#### Exercise material
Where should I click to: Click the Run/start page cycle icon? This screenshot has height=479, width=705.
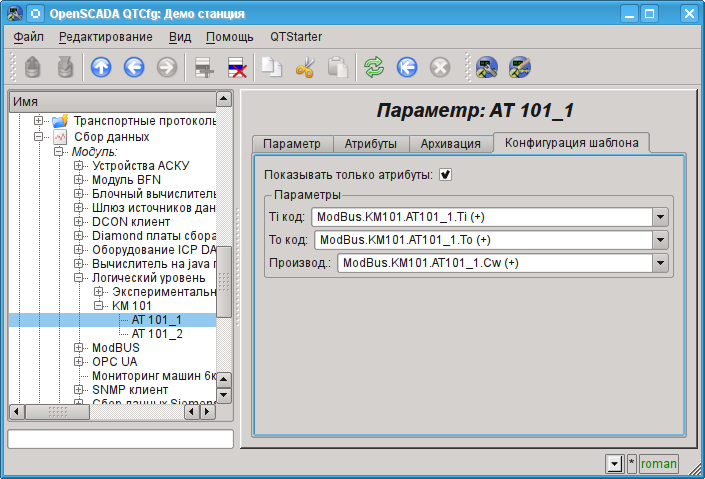(x=406, y=67)
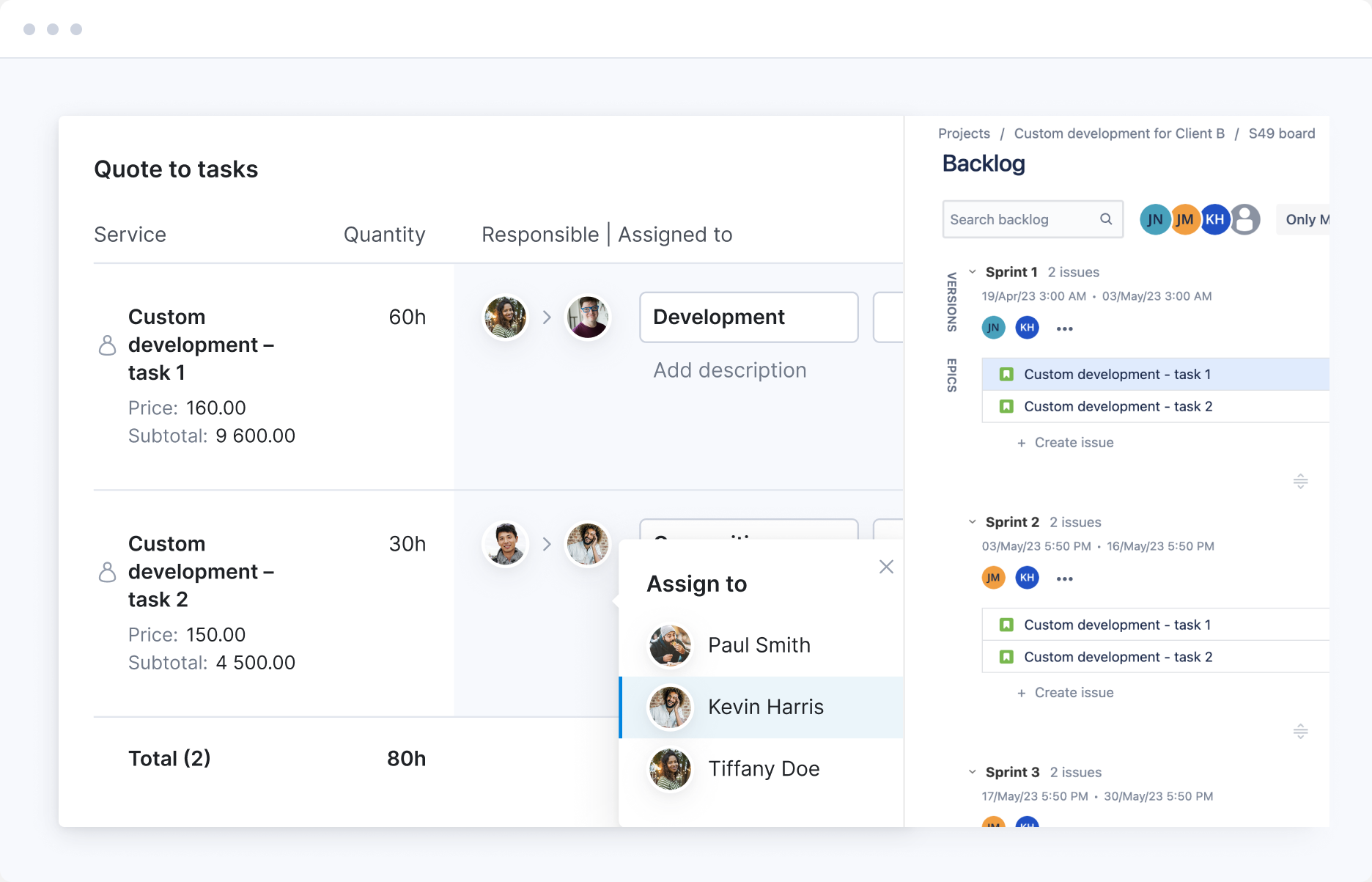
Task: Select the JM avatar filter in backlog header
Action: tap(1184, 219)
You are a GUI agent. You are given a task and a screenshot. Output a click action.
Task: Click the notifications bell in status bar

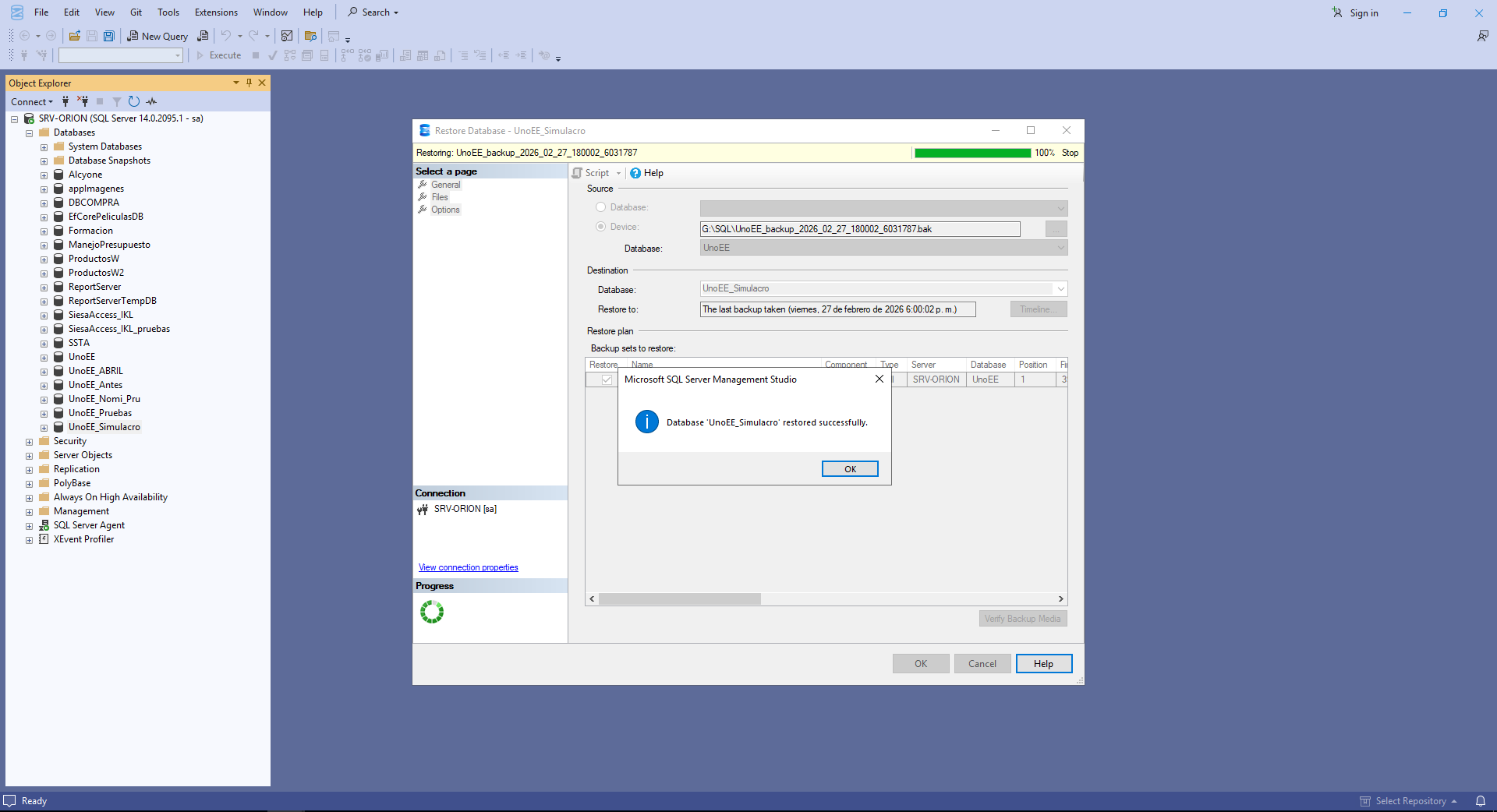coord(1480,801)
########
◆ Problem statement ◆
Apart from the images, everything in the records must be repeated exactly.

◆ Expected output ◆
Where should I click to: Click the Run/start page cycle icon? This screenshot has height=479, width=705.
(x=406, y=67)
Task: Select the JM avatar filter in backlog header
Action: tap(1184, 219)
You are a GUI agent. You are given a task and a screenshot. Output a click action.
Task: Click the notifications bell in status bar

coord(1480,801)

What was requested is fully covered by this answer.